Every vector computed locally is a token the cloud model doesn't need to waste on orientation. Every auto-linked graph edge is context the model gets for free. Every compressed B-frame is attention bandwidth reclaimed for actual reasoning. The local infrastructure isn't an alternative to the cloud model — it's the preparation layer that makes every cloud token count.
Both approaches are right. The question is where on the spectrum your system lives.

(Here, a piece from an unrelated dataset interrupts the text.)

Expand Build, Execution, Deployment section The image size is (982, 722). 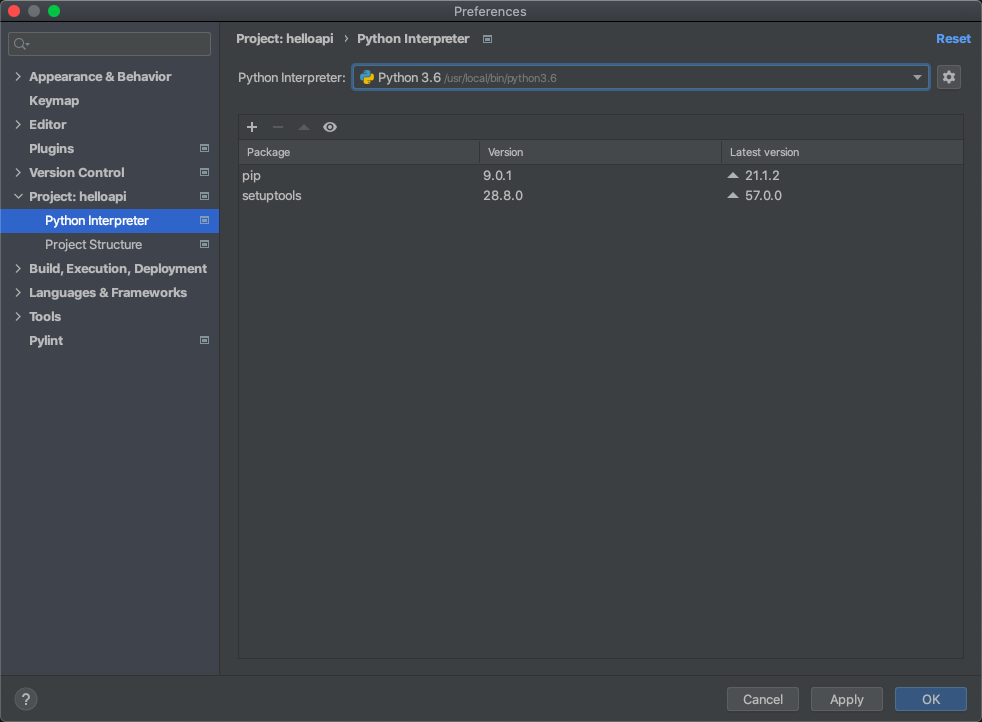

The LLM-as-compiler produces concept articles with higher semantic density than raw transcripts. The 7-point lint system catches contradictions and orphans that embeddings miss. If those curated articles became nodes in the graph — embedded, auto-linked, traversable via MAGMA — you'd get the best of both worlds: human-readable knowledge that the LLM curated and linted, plus graph-scale retrieval with 6-signal fusion that no index file can provide at 32K+ scale. The compilation step produces better nodes. The graph produces better retrieval. The adversarial-dev pattern validates both. Neither replaces the other — they compose.
The infrastructure works. These are the problems we're thinking about next.
Every retrieval system today follows the same lossy round-trip: text → embedding → vector search → retrieve text → feed to LLM. The embedding captures semantic meaning in 4096 dimensions. The retrieval step converts it back to flat text — discarding the geometric relationships, the cluster positions, the distance signals that the vector space already computed. The LLM then re-encodes that text into its own internal representations, reconstructing what the embedding already knew.
What if LLM APIs accepted embeddings directly as an input modality? Not text-about-embeddings — the actual vectors, injected at the input-encoding layer, the same way images are today. UCIS generates 4096-dimensional embeddings for every memory, every knowledge node, every agent execution. MAGMA computes 6-signal fusion scores. CIPHER binary-quantizes them for streaming. The entire infrastructure produces rich vector representations — and then throws them away at the last mile, converting back to text for the API call.
A vector prompt interface would change everything. Context windows stop being token-limited — a 4096d embedding carries the semantic weight of thousands of tokens in a single vector. Retrieval becomes lossless — the geometric relationships between memories, the cluster distances, the traversal paths all arrive intact. Agent-to-agent communication via CIPHER embeddings becomes native, not serialized. The embedding is the context.
Images proved that LLMs can process non-text modalities at the input layer. Embeddings are the next one. The infrastructure to produce them already exists — UCIS is one of many systems generating high-quality vectors at scale. What’s missing is the API surface to use them. This is a feature request, not a research problem.